Date of this Version
Trinh, C. (2023, March 7). Public Distrust, Political Participation, and the Role of Student Government. Undergraduate Honors Thesis. University of Nebraska-Lincoln.
The turn of the 21st century presented a government led by public distrust. More and more people are growing skeptical of the government due to its previous actions, as well as overall longstanding disdain and misinformation, passed on through generations. Like many other fields, political participation is expected to be heavily influenced by rising public distrust in the government. However, there is hope in mitigating public distrust to increase political participation. Previous studies have proven civic engagement, specifically in student government at the collegiate level, leads to creating higher public trust and a wealth of political understanding and knowledge. We predict civic involvement during one’s youth will build a background of political knowledge providing greater political engagement during adulthood, and ultimately, increasing political participation among communities. In our experiment, we test the efficacy of student government as a mode of civic education by measuring the level of voter turnout at the national level, state level, and among various state counties. Our independent variable is the degree of political participation without a specified civic education channel.

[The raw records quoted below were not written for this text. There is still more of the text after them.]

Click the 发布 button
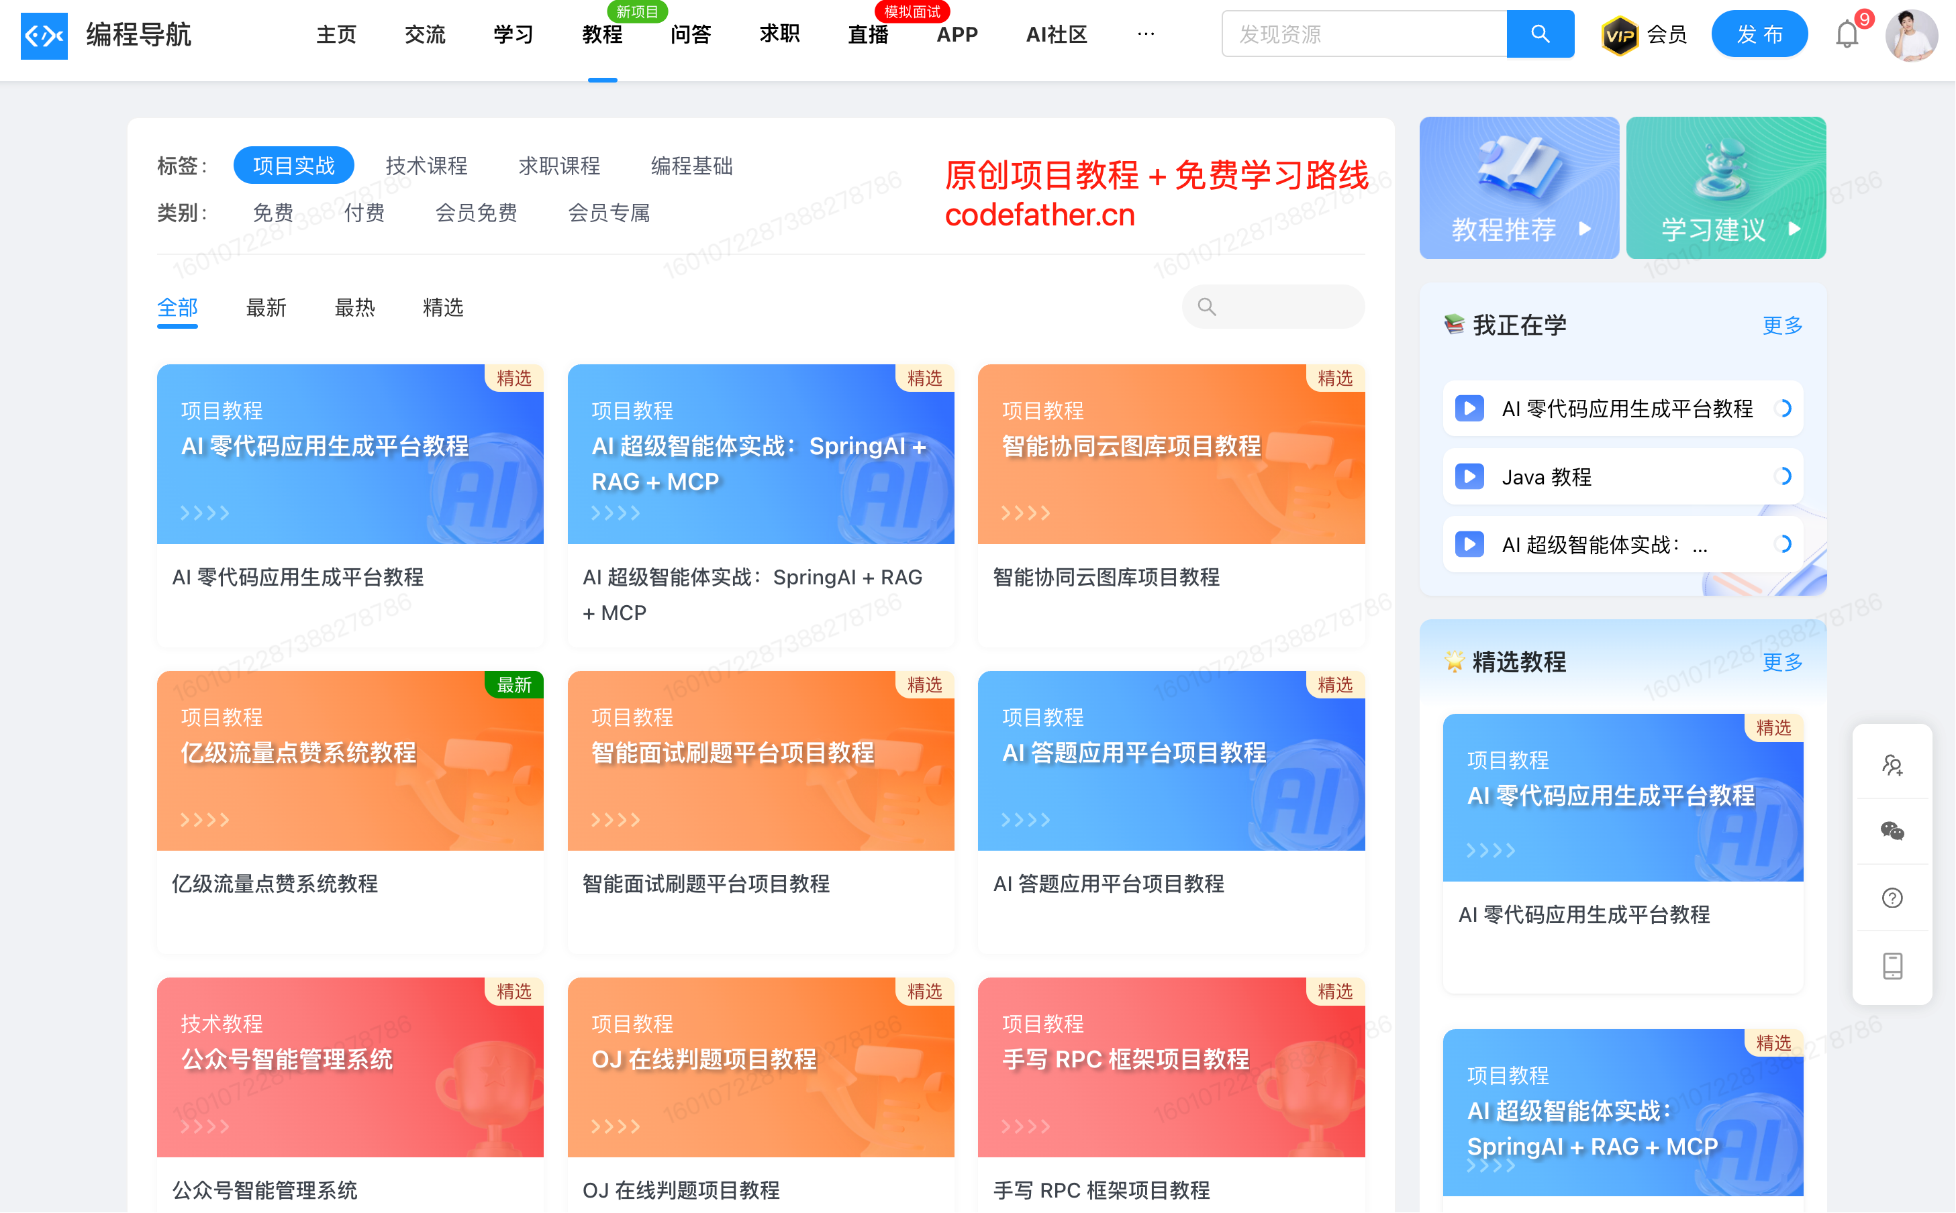Viewport: 1956px width, 1213px height. tap(1758, 34)
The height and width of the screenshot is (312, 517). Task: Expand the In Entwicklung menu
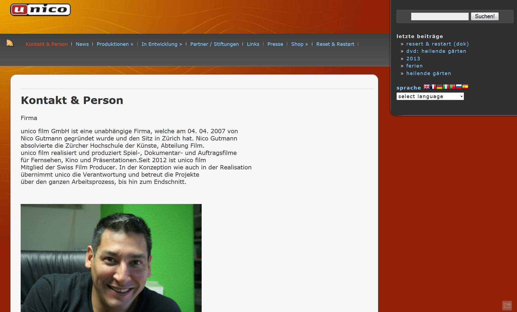click(162, 44)
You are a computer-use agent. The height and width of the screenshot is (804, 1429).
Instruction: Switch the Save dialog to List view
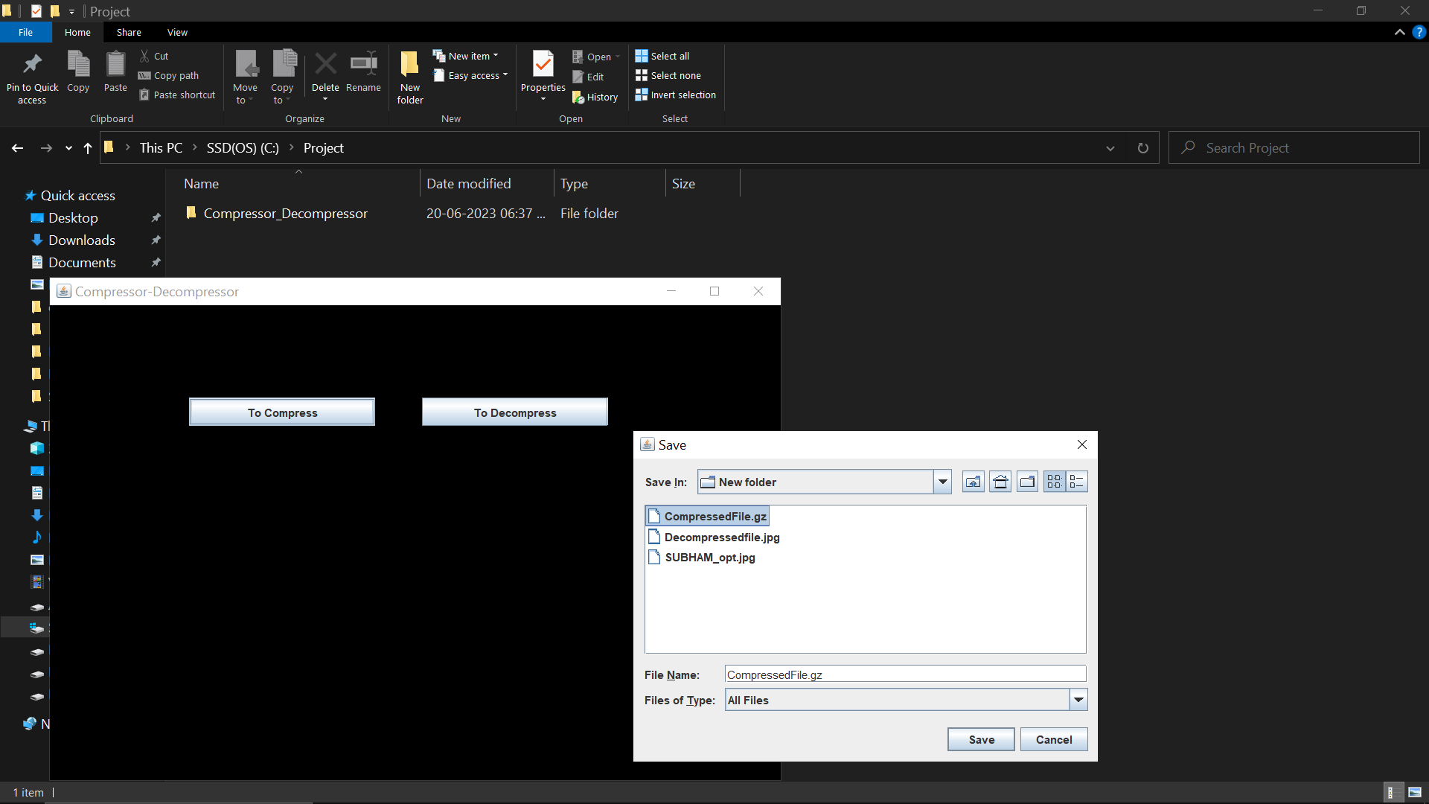point(1053,481)
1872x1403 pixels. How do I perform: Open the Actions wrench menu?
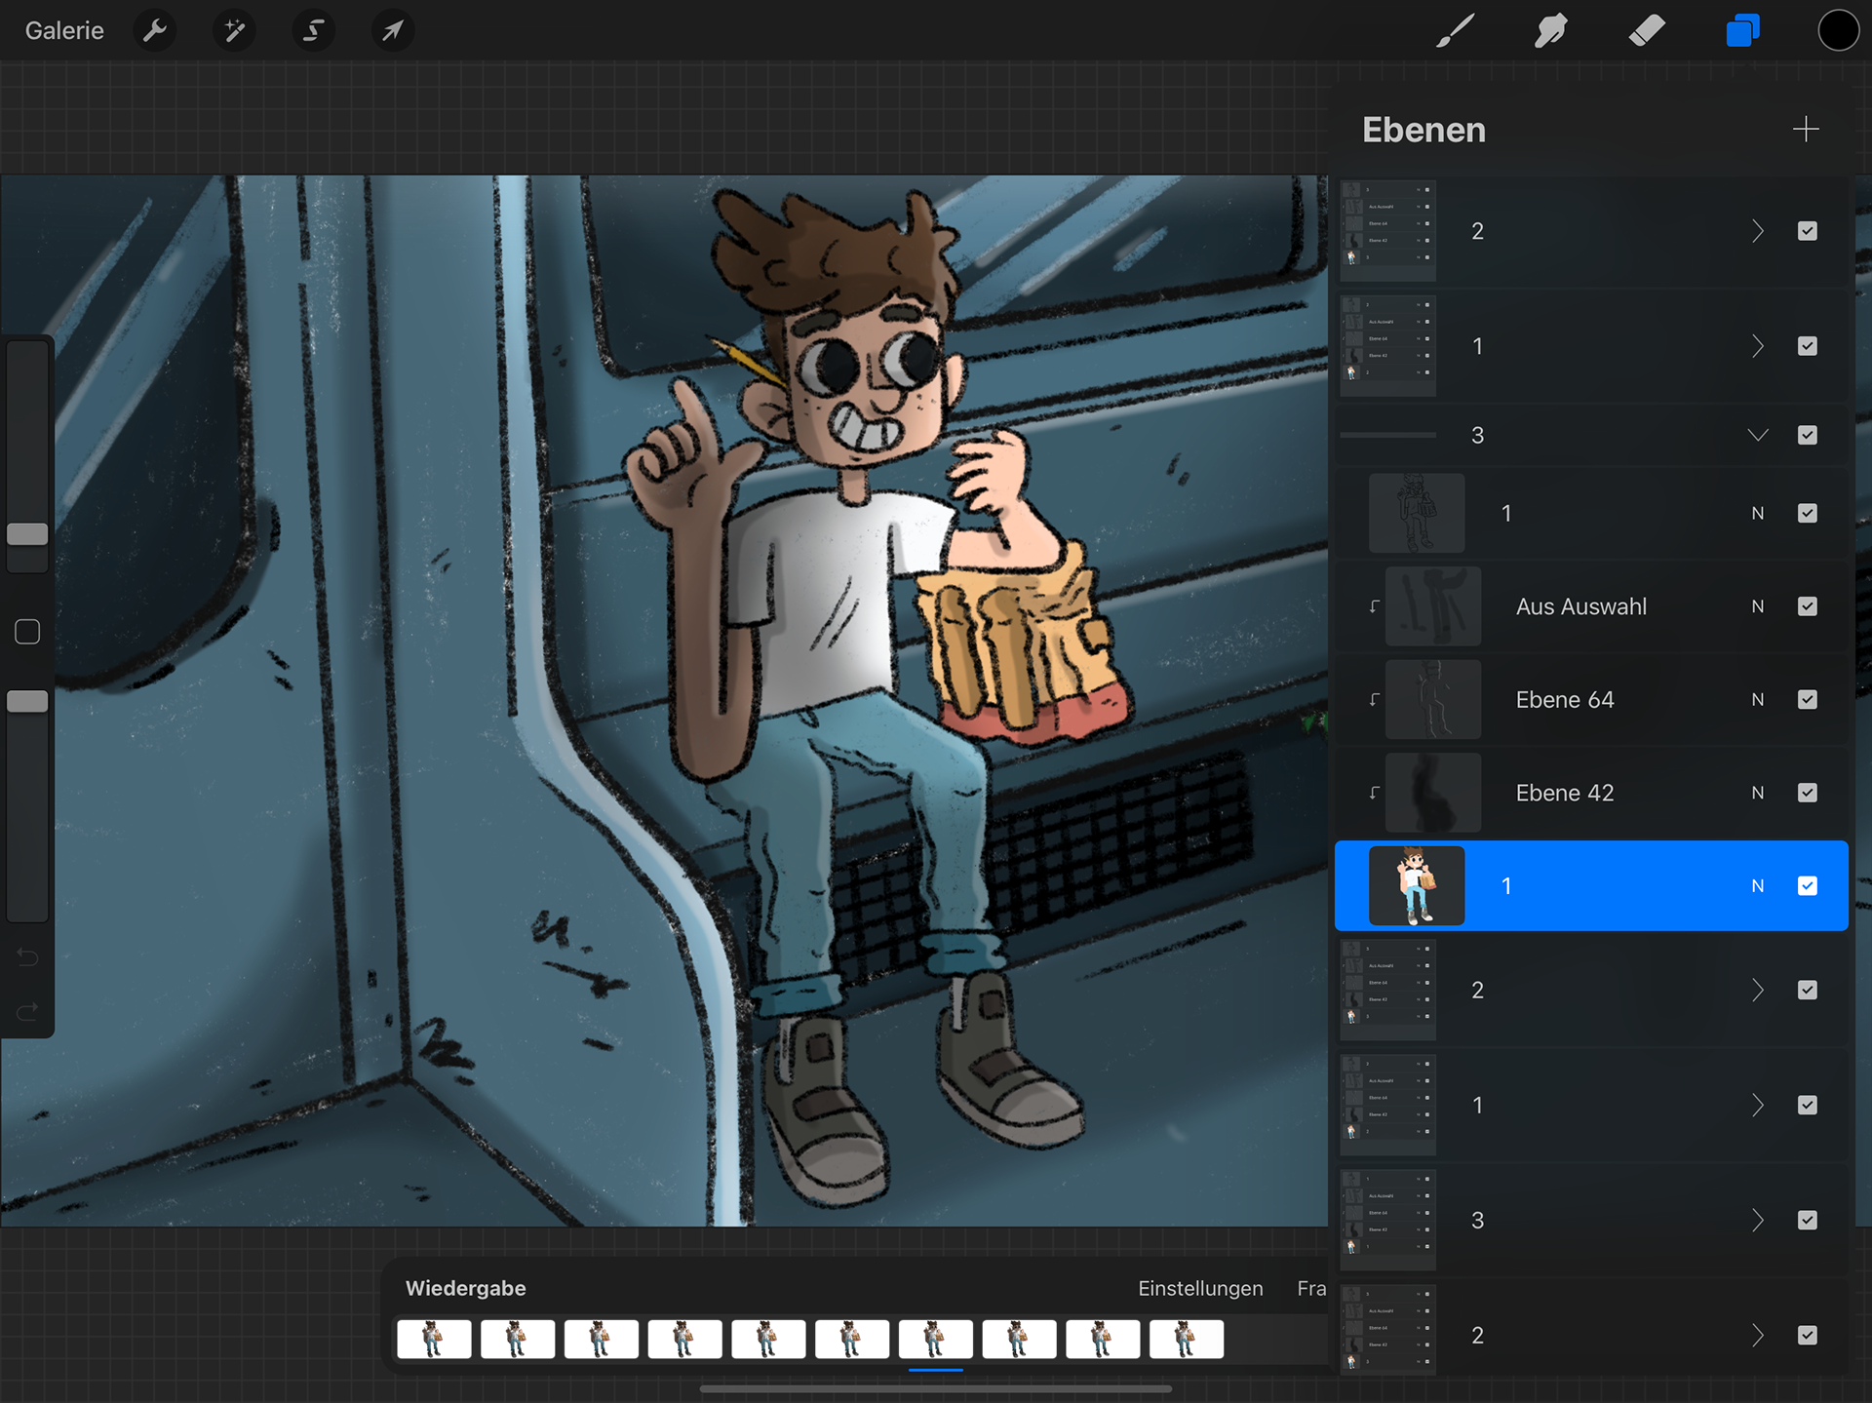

Our dependent variable is the degree of political participation when a civic education channel is identified—that being involved in student government at the collegiate level. Our research compares voter turnout across six election cycles at the federal and state level to understand the impact civic education has on mitigating public distrust and inducing political participation. The results suggest a positive relationship exists between civic education through student government involvement and political participation in the form of voter turnout. We recognize voting is only one facet of political participation.